I have a pair I bought out of curiosity, with some coaxing of course. layful:  Well, never did wear them out of the house, lol.  I'd have to say from the choices, that I'm stuck in the 70s.    I use to have some panties that I bought at Mervyn's, many moons ago, before they shut those stores down.  I loved them, French cut leg, which I always like, up to this day, and made of terry cloth.  Been searching for some ever since, but can't find them anywhere, came in nice colors too.


----------



## Ozarkgal (Jan 21, 2014)

*Seabreeze*:





> Been searching for some ever since, but can't find them anywhere, came in nice colors too.

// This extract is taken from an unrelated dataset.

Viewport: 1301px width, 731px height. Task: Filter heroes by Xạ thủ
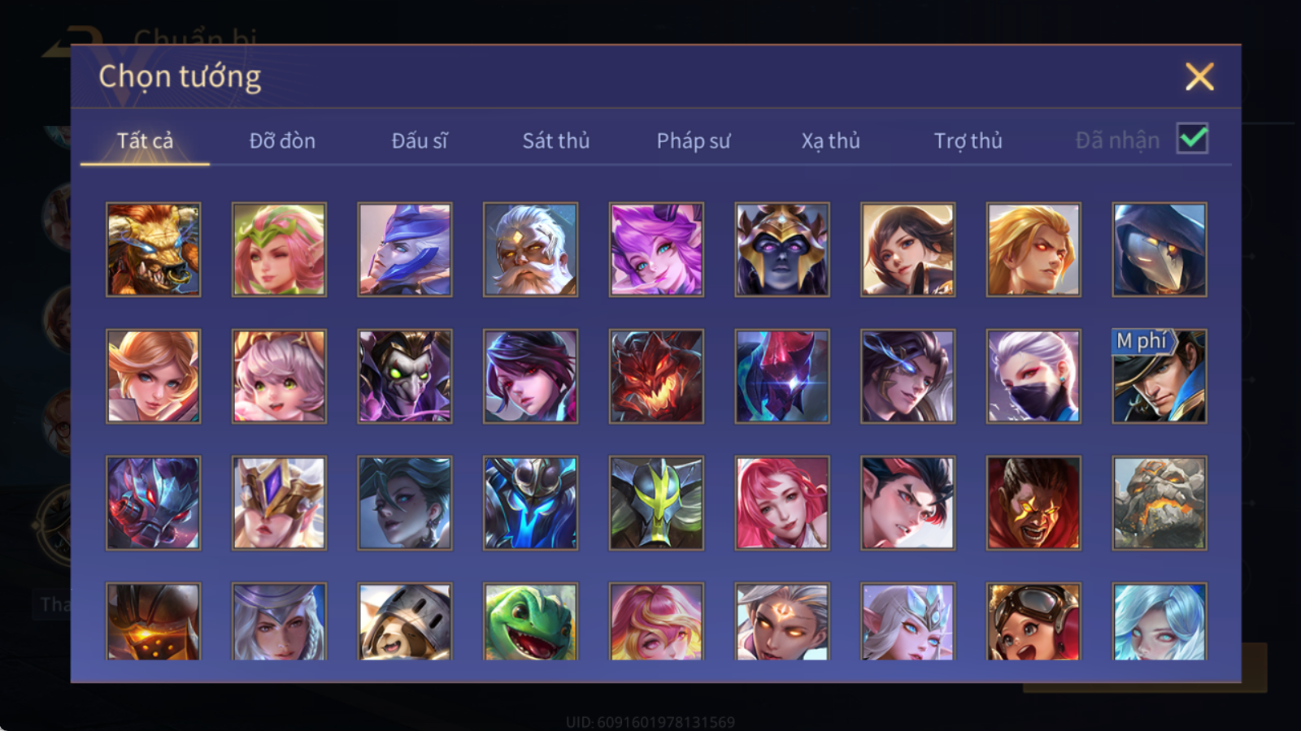pos(830,141)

You know this should go under the Pet Peeve thread..why does it always happen that when you find something you really like, they never make it again.  The same thing happened to me on the brand of panties I really liked.  I've learned that if I like something to buy a lifetime supply...I just didn't expect to live this long, so now I have no panties..LOL


----------



## Vivjen (Jan 21, 2014)




----------



## SeaBreeze (Jan 21, 2014)

I hear ya loud and clear Ozarkgal, I don't know how many times I gripe about something we like that's been discontinued.  You're right, if you like something, buy a lifetime supply!  That accounts for the 40 packages (4 each) of 60W incandescent light bulbs in the basement, if I outlive the supply, I'll be grateful enough to buy whatever junk they're pushing people to use at that time.


----------